Der Zeitraum zwischen dem 8. und dem 13. Jahrhundert
wird gerne als das „goldene Zeitalter des Islam“ betrachtet.

Das war das Zeitalter des großen kulturellen Aufschwungs in der Philosophie, Naturwissenschaften, Baukunst, Medizin, Sprach- und Geschichtswissenschaften, der zu einer Blüte der Islamischen Welt führte. Genau in dieser kulturellen Blütezeit der islamischen Welt, liegen die Wurzeln des muslimischen Überlegenheitsgefühls gegenüber dem Westen, der sie mit Stolz erfüllt. Während den Kreuzzügen trafen die Kreuzfahrer auf eine Zivilisation, die ihnen weit überlegen war. Dann verschob sich das Gleichgewicht zu Gunsten der Europäer und die islamische Welt erstarrte in alten Traditionen, bis sie ab Mitte des 19. Jahrhunderts, mit einem überlegenen Westen konfrontiert wurden." [Quelle]

Am Rande: Das Schicksal der islamischen Kultur ist in diesem Punkt vergleichbar mit dem der chinesischen Kultur.
Auf dem Flipchart sieht man die Namen einiger islamischer (männlicher) Theologen, die in der islamischen Theologie das gleiche Schicksal erlitten haben wie die katholischen Befreiungs-Theologen in der katholischen Kirche.

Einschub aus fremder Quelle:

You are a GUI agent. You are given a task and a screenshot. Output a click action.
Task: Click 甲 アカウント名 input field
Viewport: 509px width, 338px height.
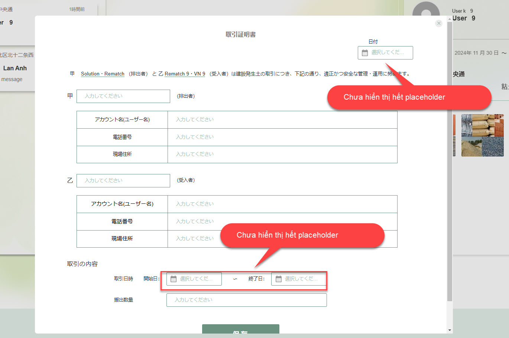pyautogui.click(x=282, y=120)
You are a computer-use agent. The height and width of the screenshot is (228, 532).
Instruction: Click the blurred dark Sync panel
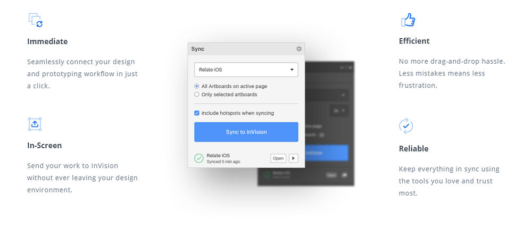[x=329, y=124]
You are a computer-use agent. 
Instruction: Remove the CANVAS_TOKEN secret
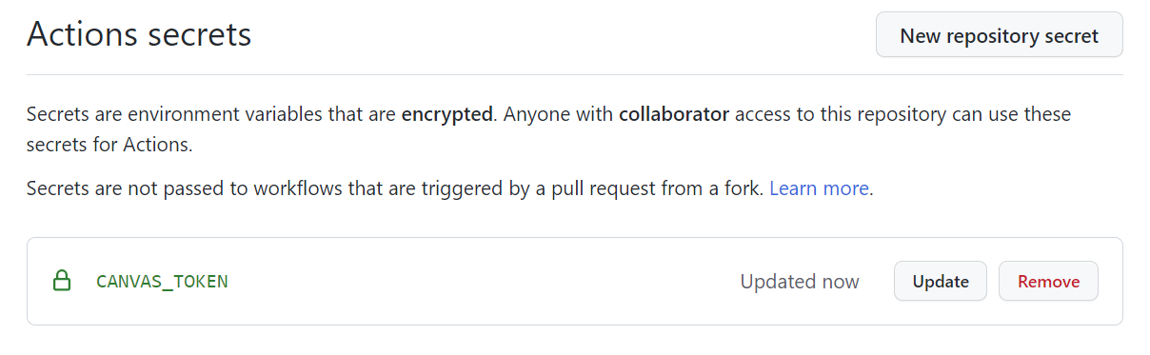click(1048, 282)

Der clash of civilisation und der clash of religions verläuft hier nicht zwischen diesen islamischen Theologen (aus Iran, Marokko, Arabien...) und den christlichen aus Südamerika, Europa und den USA, sondern innerhalb der islamischen Tradition, innerhalb der christlichen Tradition, innerhalb des Orients und innerhalb des Westens.